Lay out the material as a Markdown table with a Row column numbering each line and a Line column holding the line itself, leaving out blank lines.

### PROVIDED DATA ###

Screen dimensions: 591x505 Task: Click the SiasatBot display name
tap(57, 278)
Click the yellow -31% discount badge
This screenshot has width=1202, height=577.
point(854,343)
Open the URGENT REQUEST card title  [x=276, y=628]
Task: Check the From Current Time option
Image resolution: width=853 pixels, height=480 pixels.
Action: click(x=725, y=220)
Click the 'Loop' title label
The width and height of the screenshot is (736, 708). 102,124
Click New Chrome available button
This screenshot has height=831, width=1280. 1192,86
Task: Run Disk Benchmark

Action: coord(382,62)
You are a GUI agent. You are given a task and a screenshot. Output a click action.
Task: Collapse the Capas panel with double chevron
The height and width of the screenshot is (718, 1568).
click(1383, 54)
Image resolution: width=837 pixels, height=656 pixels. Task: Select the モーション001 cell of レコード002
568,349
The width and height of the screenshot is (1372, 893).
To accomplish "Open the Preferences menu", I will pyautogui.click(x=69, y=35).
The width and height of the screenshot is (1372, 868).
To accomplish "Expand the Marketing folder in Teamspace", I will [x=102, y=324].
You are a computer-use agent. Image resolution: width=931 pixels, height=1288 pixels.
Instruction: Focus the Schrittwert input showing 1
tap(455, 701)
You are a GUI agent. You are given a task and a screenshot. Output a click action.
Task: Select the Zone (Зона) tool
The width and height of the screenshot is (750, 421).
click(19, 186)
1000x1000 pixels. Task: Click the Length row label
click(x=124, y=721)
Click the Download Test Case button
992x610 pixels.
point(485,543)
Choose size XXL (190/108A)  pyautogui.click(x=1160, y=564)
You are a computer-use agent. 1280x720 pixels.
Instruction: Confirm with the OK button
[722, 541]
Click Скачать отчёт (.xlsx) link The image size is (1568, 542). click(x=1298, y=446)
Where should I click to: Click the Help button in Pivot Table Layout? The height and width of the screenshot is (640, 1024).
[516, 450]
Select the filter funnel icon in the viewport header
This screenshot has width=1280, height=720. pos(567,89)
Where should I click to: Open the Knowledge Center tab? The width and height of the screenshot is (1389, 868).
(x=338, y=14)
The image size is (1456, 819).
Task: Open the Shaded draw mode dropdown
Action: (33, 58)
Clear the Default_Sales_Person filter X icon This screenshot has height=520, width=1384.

###

#### [CORRECT RESPONSE]
| Row | Line |
|---|---|
| 1 | Screen dimensions: 591x505 Task: Click the SiasatBot display name |
| 2 | tap(57, 278) |
| 3 | Click the yellow -31% discount badge |
| 4 | This screenshot has width=1202, height=577. |
| 5 | point(854,343) |
| 6 | Open the URGENT REQUEST card title  [x=276, y=628] |
| 7 | Task: Check the From Current Time option |
| 8 | Image resolution: width=853 pixels, height=480 pixels. |
| 9 | Action: click(x=725, y=220) |
| 10 | Click the 'Loop' title label |
| 11 | The width and height of the screenshot is (736, 708). 102,124 |
| 12 | Click New Chrome available button |
| 13 | This screenshot has height=831, width=1280. 1192,86 |
| 14 | Task: Run Disk Benchmark |
| 15 | Action: coord(382,62) |
| 16 | You are a GUI agent. You are given a task and a screenshot. Output a click action. |
| 17 | Task: Collapse the Capas panel with double chevron |
| 18 | The height and width of the screenshot is (718, 1568). |
| 19 | click(1383, 54) |
| 20 | Image resolution: width=837 pixels, height=656 pixels. Task: Select the モーション001 cell of レコード002 |
| 21 | 568,349 |
| 22 | The width and height of the screenshot is (1372, 893). |
| 23 | To accomplish "Open the Preferences menu", I will pyautogui.click(x=69, y=35). |
| 24 | The width and height of the screenshot is (1372, 868). |
| 25 | To accomplish "Expand the Marketing folder in Teamspace", I will [x=102, y=324]. |
| 26 | You are a computer-use agent. Image resolution: width=931 pixels, height=1288 pixels. |
| 27 | Instruction: Focus the Schrittwert input showing 1 |
| 28 | tap(455, 701) |
| 29 | You are a GUI agent. You are given a task and a screenshot. Output a click action. |
| 30 | Task: Select the Zone (Зона) tool |
| 31 | The width and height of the screenshot is (750, 421). |
| 32 | click(19, 186) |
| 33 | 1000x1000 pixels. Task: Click the Length row label |
| 34 | click(x=124, y=721) |
| 35 | Click the Download Test Case button |
| 36 | 992x610 pixels. |
| 37 | point(485,543) |
| 38 | Choose size XXL (190/108A)  pyautogui.click(x=1160, y=564) |
| 39 | You are a computer-use agent. 1280x720 pixels. |
| 40 | Instruction: Confirm with the OK button |
| 41 | [722, 541] |
| 42 | Click Скачать отчёт (.xlsx) link The image size is (1568, 542). click(x=1298, y=446) |
| 43 | Where should I click to: Click the Help button in Pivot Table Layout? The height and width of the screenshot is (640, 1024). |
| 44 | [516, 450] |
| 45 | Select the filter funnel icon in the viewport header |
| 46 | This screenshot has width=1280, height=720. pos(567,89) |
| 47 | Where should I click to: Open the Knowledge Center tab? The width and height of the screenshot is (1389, 868). |
| 48 | (x=338, y=14) |
| 49 | The image size is (1456, 819). |
| 50 | Task: Open the Shaded draw mode dropdown |
| 51 | Action: (33, 58) |
| 52 | Clear the Default_Sales_Person filter X icon This screenshot has height=520, width=1384. |